Copy out everything from the line containing "This screenshot has height=500, width=500." down to the line containing "Looking at the screenshot, I should tap(205, 342).", keeping both of those lines.
--- Begin Entries shown ---
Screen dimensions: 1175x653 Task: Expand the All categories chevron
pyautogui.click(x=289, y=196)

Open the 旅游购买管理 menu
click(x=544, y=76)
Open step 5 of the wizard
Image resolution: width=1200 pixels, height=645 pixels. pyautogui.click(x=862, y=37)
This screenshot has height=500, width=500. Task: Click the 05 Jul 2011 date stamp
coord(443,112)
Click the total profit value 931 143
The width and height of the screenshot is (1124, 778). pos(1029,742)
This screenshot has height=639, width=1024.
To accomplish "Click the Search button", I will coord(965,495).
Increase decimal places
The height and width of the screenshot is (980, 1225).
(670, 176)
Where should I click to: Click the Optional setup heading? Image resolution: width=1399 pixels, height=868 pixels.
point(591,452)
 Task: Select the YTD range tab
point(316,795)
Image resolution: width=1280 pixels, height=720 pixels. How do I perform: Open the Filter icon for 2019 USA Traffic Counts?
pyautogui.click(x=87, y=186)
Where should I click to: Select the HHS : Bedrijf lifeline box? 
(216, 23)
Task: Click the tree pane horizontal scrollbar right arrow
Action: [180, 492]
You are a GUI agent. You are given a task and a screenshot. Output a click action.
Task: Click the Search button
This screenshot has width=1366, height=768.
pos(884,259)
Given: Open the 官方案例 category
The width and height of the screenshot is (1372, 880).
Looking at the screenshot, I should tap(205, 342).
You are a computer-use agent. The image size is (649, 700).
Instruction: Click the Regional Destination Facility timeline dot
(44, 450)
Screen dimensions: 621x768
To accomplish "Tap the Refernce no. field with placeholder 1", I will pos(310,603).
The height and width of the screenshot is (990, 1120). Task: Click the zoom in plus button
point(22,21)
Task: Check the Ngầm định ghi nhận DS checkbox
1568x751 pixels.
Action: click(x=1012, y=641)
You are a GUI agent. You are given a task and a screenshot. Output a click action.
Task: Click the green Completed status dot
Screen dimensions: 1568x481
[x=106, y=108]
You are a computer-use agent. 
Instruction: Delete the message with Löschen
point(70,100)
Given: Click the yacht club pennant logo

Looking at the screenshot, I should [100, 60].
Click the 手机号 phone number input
--- End Entries shown ---
**Solution:**
This screenshot has height=500, width=500. Task: Click the 05 Jul 2011 date stamp
coord(443,112)
Click the total profit value 931 143
The width and height of the screenshot is (1124, 778). pos(1029,742)
This screenshot has height=639, width=1024.
To accomplish "Click the Search button", I will coord(965,495).
Increase decimal places
The height and width of the screenshot is (980, 1225).
(670, 176)
Where should I click to: Click the Optional setup heading? Image resolution: width=1399 pixels, height=868 pixels.
point(591,452)
 Task: Select the YTD range tab
point(316,795)
Image resolution: width=1280 pixels, height=720 pixels. How do I perform: Open the Filter icon for 2019 USA Traffic Counts?
pyautogui.click(x=87, y=186)
Where should I click to: Select the HHS : Bedrijf lifeline box? 
(216, 23)
Task: Click the tree pane horizontal scrollbar right arrow
Action: [180, 492]
You are a GUI agent. You are given a task and a screenshot. Output a click action.
Task: Click the Search button
This screenshot has width=1366, height=768.
pos(884,259)
Given: Open the 官方案例 category
The width and height of the screenshot is (1372, 880).
Looking at the screenshot, I should tap(205, 342).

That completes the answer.